**WORK REQUIRED**
From the entries below, retype only the lines from the one with "The height and width of the screenshot is (610, 1344)." through the one with "Image resolution: width=1000 pixels, height=414", exactly as written.

== DATASET EXCERPTS

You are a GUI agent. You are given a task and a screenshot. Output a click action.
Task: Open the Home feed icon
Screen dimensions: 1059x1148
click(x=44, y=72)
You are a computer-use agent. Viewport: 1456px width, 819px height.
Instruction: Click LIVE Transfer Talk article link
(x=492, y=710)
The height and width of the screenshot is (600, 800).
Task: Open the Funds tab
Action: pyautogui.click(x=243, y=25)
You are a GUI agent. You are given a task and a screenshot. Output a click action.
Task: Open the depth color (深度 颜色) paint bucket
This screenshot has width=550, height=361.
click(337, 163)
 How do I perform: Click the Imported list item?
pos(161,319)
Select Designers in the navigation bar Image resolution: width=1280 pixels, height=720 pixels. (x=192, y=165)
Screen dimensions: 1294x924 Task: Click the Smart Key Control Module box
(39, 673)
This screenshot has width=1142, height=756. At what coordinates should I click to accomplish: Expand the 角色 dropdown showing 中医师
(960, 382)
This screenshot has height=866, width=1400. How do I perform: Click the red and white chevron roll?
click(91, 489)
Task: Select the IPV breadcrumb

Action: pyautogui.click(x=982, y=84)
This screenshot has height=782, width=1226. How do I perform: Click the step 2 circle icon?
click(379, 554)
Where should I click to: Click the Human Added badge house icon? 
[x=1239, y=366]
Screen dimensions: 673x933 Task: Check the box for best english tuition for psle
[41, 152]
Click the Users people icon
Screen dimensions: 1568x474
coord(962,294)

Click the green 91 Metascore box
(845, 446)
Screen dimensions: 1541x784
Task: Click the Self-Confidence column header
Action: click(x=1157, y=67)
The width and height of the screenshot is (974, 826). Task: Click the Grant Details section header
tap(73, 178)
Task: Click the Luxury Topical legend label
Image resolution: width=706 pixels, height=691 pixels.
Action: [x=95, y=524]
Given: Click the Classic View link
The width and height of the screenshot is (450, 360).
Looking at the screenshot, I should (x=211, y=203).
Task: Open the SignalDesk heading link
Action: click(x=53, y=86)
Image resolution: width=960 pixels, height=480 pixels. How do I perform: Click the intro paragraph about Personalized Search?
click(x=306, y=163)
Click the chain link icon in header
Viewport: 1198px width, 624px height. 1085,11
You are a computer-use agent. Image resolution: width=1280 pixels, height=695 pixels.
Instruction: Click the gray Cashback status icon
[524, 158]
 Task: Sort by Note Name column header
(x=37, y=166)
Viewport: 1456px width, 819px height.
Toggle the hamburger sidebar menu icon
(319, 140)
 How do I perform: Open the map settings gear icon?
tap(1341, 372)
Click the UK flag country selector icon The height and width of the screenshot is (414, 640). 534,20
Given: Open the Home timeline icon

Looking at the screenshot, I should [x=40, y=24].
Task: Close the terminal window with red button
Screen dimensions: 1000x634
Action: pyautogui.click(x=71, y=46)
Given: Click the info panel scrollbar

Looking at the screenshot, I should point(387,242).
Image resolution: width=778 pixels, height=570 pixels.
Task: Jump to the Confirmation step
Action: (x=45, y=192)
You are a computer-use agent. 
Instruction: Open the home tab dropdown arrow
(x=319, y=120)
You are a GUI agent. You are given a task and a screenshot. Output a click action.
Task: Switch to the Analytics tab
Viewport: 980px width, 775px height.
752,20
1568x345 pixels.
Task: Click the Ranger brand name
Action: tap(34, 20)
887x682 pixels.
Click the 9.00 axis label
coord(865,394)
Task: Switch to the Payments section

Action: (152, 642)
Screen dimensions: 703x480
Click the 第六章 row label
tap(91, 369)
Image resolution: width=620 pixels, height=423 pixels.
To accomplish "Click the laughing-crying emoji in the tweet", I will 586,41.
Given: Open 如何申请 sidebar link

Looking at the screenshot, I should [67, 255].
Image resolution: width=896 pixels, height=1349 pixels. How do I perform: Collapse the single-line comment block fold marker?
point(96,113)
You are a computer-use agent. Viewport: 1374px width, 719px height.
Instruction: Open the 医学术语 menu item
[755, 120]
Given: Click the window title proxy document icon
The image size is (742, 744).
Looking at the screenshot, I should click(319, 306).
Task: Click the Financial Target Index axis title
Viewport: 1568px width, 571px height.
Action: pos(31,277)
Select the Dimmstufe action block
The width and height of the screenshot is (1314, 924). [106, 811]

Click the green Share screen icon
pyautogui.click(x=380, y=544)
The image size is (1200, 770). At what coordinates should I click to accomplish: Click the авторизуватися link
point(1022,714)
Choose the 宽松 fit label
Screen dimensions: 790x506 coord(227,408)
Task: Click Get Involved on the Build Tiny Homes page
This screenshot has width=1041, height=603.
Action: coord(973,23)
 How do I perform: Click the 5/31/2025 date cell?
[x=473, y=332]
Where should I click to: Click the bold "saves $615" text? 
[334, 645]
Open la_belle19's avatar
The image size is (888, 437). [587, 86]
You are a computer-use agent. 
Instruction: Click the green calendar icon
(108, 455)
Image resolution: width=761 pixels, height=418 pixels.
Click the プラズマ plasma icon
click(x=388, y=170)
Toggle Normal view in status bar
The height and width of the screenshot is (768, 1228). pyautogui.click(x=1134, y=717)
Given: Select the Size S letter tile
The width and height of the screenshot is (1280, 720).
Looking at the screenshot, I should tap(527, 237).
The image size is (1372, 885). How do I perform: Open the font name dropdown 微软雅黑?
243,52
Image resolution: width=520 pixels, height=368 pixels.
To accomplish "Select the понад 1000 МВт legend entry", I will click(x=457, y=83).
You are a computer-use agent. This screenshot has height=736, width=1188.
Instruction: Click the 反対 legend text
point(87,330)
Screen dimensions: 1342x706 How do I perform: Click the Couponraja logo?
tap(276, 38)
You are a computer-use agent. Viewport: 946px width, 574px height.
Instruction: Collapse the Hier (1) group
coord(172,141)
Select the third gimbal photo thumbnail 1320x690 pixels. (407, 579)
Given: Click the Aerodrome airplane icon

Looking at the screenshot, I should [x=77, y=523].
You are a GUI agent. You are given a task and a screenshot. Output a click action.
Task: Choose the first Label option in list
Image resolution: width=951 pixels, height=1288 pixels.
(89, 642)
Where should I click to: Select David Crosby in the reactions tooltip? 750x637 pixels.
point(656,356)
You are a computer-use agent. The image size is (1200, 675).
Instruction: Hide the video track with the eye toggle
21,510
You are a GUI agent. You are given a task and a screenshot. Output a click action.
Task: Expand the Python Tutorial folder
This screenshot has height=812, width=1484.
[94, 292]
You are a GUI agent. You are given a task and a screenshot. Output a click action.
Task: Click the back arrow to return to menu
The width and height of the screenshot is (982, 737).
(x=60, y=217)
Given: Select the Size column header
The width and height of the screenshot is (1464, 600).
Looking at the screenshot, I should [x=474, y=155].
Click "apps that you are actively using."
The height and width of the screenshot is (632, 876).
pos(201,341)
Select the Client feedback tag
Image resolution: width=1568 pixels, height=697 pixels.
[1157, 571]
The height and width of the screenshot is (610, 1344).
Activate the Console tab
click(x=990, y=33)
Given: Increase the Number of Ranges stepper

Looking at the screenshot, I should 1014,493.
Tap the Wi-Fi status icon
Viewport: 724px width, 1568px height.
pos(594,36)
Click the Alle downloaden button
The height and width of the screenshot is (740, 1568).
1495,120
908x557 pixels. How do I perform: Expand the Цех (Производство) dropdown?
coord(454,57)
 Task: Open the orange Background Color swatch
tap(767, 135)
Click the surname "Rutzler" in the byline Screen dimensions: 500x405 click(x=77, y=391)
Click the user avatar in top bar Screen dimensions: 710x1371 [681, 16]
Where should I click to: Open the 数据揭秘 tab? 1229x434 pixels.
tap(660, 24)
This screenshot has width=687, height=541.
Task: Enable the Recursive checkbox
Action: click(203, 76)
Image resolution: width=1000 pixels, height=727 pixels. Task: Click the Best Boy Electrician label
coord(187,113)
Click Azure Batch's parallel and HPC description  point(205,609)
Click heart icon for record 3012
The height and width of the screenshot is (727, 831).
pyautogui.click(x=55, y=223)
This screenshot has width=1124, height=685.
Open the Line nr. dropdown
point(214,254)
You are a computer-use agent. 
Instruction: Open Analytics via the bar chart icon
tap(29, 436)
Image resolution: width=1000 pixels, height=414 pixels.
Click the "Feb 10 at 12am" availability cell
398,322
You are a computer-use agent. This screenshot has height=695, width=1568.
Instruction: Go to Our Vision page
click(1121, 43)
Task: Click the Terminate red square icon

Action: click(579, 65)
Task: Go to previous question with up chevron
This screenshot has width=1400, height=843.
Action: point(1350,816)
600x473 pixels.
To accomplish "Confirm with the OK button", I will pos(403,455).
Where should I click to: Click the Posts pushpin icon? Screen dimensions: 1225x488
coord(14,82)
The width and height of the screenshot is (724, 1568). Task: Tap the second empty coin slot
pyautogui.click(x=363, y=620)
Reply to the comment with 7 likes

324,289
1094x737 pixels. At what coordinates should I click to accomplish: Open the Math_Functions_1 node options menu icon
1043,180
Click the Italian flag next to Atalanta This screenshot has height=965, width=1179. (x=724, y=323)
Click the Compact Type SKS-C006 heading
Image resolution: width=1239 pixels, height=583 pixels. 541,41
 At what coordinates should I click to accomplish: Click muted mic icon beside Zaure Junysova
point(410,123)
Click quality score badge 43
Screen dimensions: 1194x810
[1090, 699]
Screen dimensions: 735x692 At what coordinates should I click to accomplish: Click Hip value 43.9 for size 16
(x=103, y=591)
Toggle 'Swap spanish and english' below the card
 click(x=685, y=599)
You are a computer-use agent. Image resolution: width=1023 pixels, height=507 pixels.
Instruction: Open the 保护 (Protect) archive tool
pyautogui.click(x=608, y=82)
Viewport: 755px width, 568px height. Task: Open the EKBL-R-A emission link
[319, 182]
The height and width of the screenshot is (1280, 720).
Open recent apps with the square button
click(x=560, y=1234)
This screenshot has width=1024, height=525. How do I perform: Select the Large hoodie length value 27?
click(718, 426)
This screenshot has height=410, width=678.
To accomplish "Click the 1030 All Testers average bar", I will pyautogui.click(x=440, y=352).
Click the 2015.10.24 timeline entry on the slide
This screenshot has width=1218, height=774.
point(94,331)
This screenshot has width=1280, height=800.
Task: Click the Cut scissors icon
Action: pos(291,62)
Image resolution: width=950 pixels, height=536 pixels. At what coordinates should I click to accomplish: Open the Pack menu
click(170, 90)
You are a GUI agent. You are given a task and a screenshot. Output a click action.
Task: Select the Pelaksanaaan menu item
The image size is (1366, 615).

====

**ANSWER FOR THIS EXERCISE**
The height and width of the screenshot is (610, 1344).
Activate the Console tab
click(x=990, y=33)
Given: Increase the Number of Ranges stepper

Looking at the screenshot, I should 1014,493.
Tap the Wi-Fi status icon
Viewport: 724px width, 1568px height.
pos(594,36)
Click the Alle downloaden button
The height and width of the screenshot is (740, 1568).
1495,120
908x557 pixels. How do I perform: Expand the Цех (Производство) dropdown?
coord(454,57)
 Task: Open the orange Background Color swatch
tap(767, 135)
Click the surname "Rutzler" in the byline Screen dimensions: 500x405 click(x=77, y=391)
Click the user avatar in top bar Screen dimensions: 710x1371 [681, 16]
Where should I click to: Open the 数据揭秘 tab? 1229x434 pixels.
tap(660, 24)
This screenshot has width=687, height=541.
Task: Enable the Recursive checkbox
Action: click(203, 76)
Image resolution: width=1000 pixels, height=727 pixels. Task: Click the Best Boy Electrician label
coord(187,113)
Click Azure Batch's parallel and HPC description  point(205,609)
Click heart icon for record 3012
The height and width of the screenshot is (727, 831).
pyautogui.click(x=55, y=223)
This screenshot has width=1124, height=685.
Open the Line nr. dropdown
point(214,254)
You are a computer-use agent. 
Instruction: Open Analytics via the bar chart icon
tap(29, 436)
Image resolution: width=1000 pixels, height=414 pixels.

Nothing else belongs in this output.